■ MATERIAL:

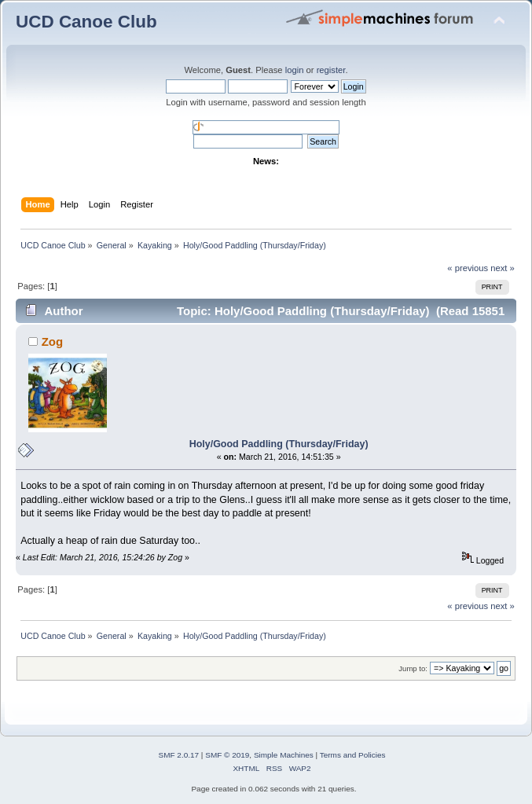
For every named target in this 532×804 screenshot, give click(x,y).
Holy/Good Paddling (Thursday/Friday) (279, 444)
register (331, 70)
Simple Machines (284, 754)
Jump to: (413, 668)
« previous (468, 268)
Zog (52, 341)
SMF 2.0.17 (179, 754)
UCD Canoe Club (86, 21)
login (295, 70)
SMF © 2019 (227, 754)
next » (502, 268)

■ TASK STATEMENT: Turn the records into a Markdown table with the columns Row and Entry, giving each line a row number. Begin at the line that contains "register (331, 70)", stop after the last line of the records, and leave out any blank lines.

■ OUTPUT BELOW:
| Row | Entry |
|---|---|
| 1 | register (331, 70) |
| 2 | Simple Machines (284, 754) |
| 3 | Jump to: (413, 668) |
| 4 | « previous (468, 268) |
| 5 | Zog (52, 341) |
| 6 | SMF 2.0.17 (179, 754) |
| 7 | UCD Canoe Club (86, 21) |
| 8 | login (295, 70) |
| 9 | SMF © 2019 (227, 754) |
| 10 | next » (502, 268) |